RECORD SET |

● ● ●

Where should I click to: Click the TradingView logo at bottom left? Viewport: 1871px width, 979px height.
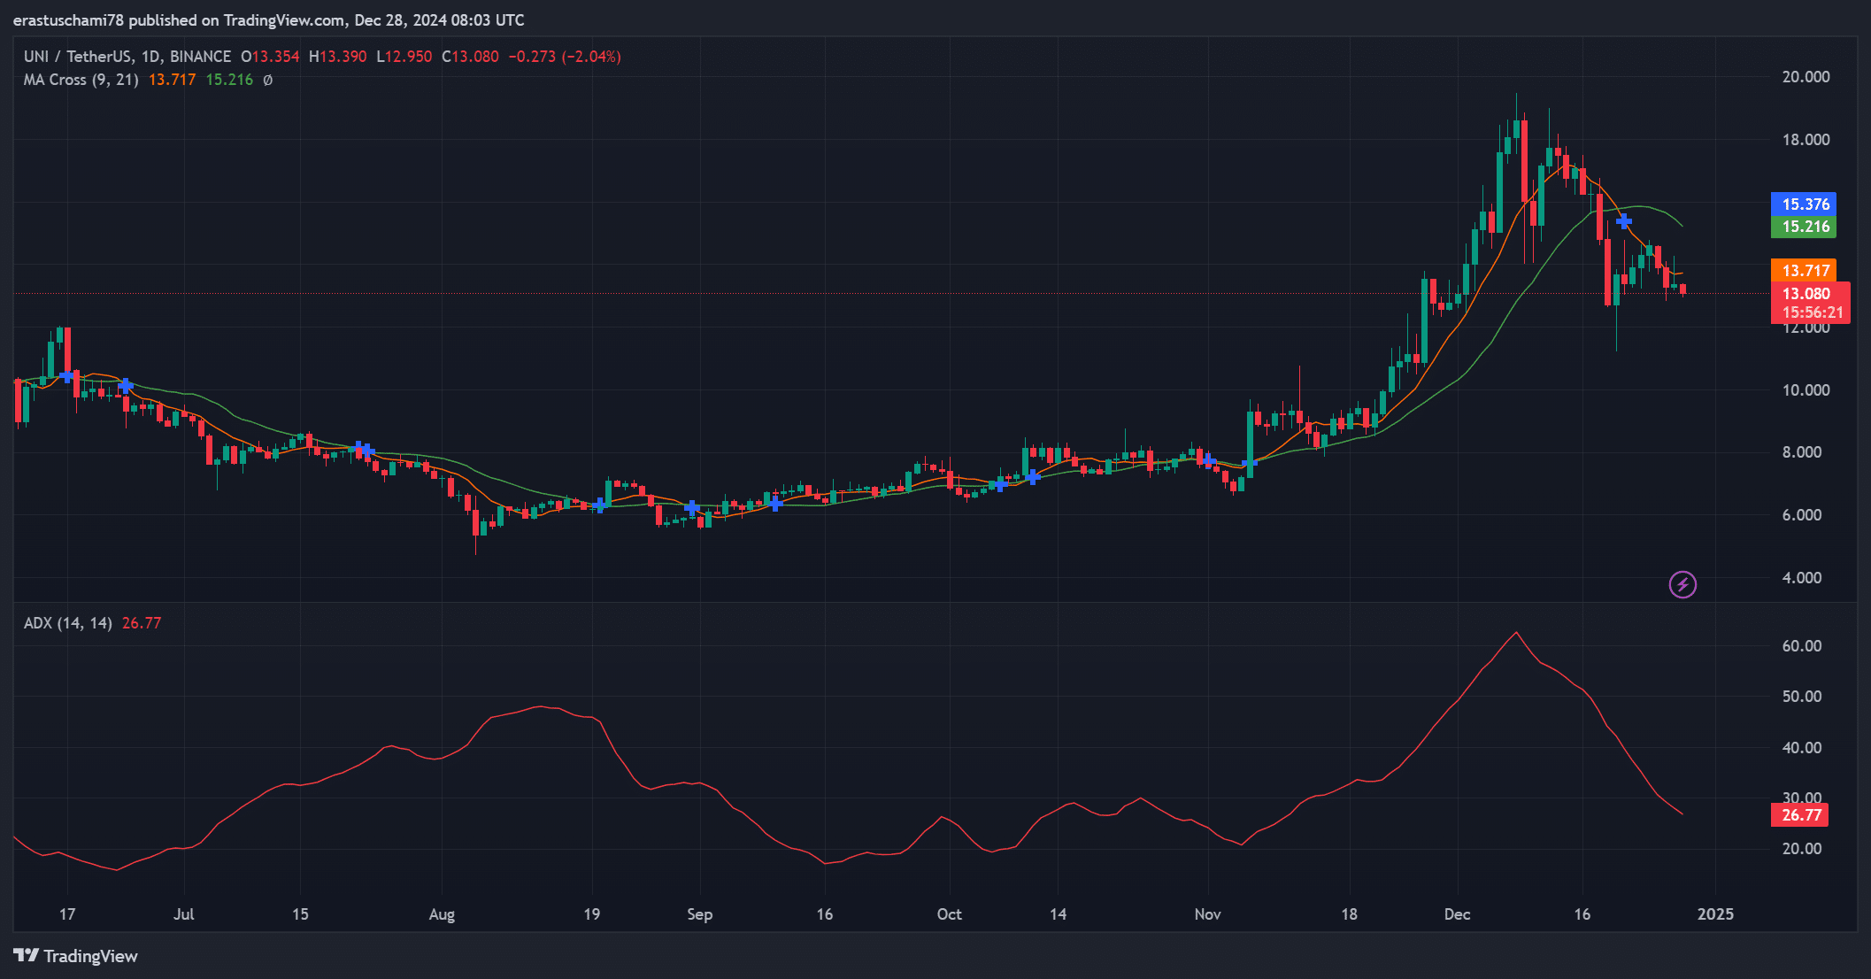click(x=76, y=956)
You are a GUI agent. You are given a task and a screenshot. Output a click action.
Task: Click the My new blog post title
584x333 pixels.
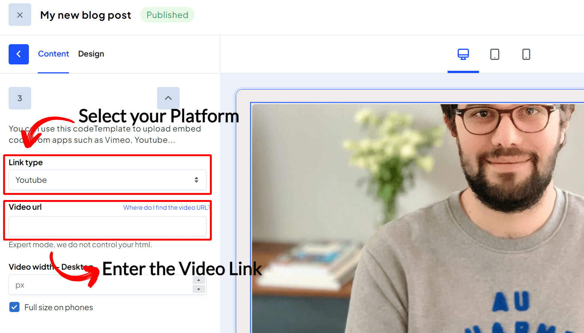click(85, 15)
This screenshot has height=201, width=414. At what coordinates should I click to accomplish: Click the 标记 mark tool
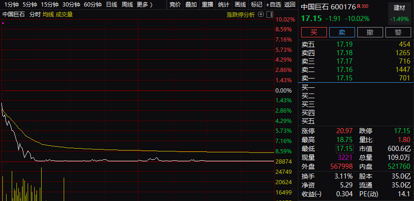pos(256,5)
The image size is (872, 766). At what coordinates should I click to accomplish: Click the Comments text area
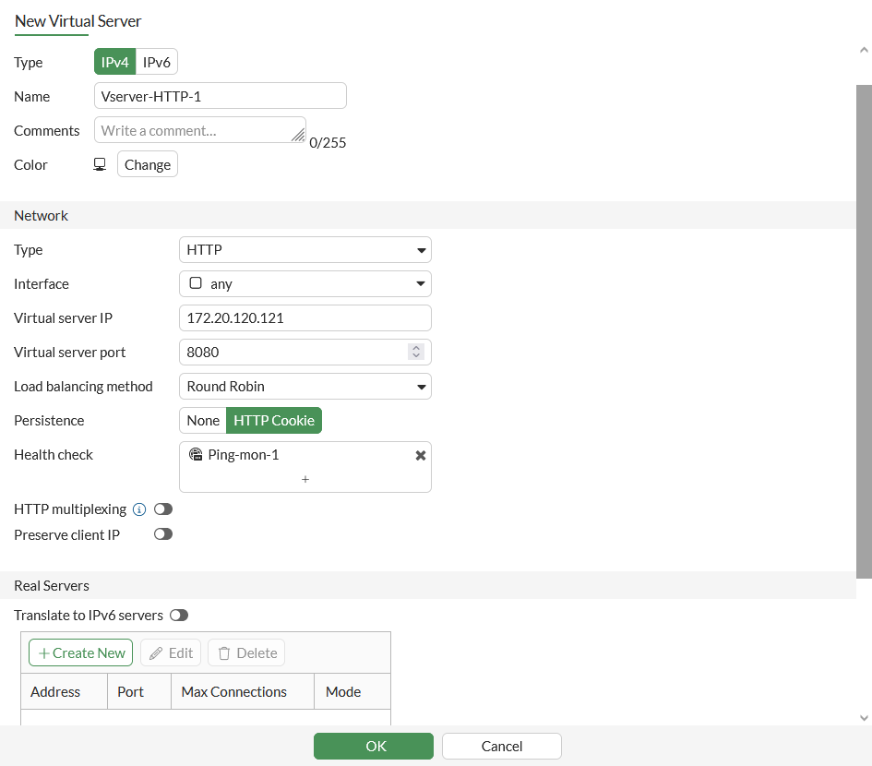pyautogui.click(x=199, y=130)
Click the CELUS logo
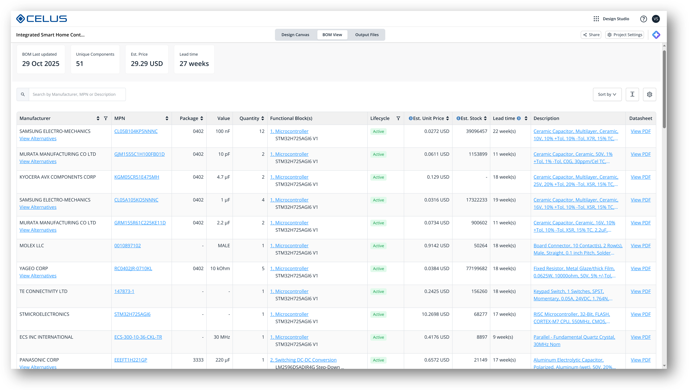The image size is (689, 391). coord(41,19)
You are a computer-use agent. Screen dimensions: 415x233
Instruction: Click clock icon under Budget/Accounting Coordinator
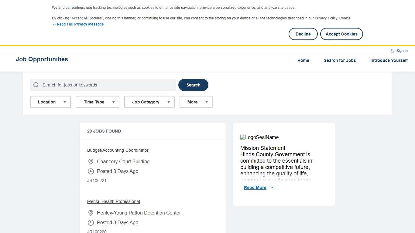91,171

● ● ●

Copy out the material above word for word, leaving out the pictures.

REPLY TO THE TASK |
Where should I click to: Click the TradingView logo at bottom left? Viewport: 1871px width, 979px height.
click(x=76, y=956)
You are a GUI agent. You are given a task and a screenshot. Output a click action.
Task: Click the My new blog post title
584x333 pixels.
click(85, 15)
This screenshot has height=201, width=414. At what coordinates should I click to accomplish: Click the 标记 mark tool
pos(256,5)
The image size is (872, 766). At what coordinates should I click to accomplish: Click the Comments text area
pyautogui.click(x=199, y=130)
Click the CELUS logo
The image size is (689, 391). coord(41,19)
You are a computer-use agent. Screen dimensions: 415x233
Instruction: Click clock icon under Budget/Accounting Coordinator
91,171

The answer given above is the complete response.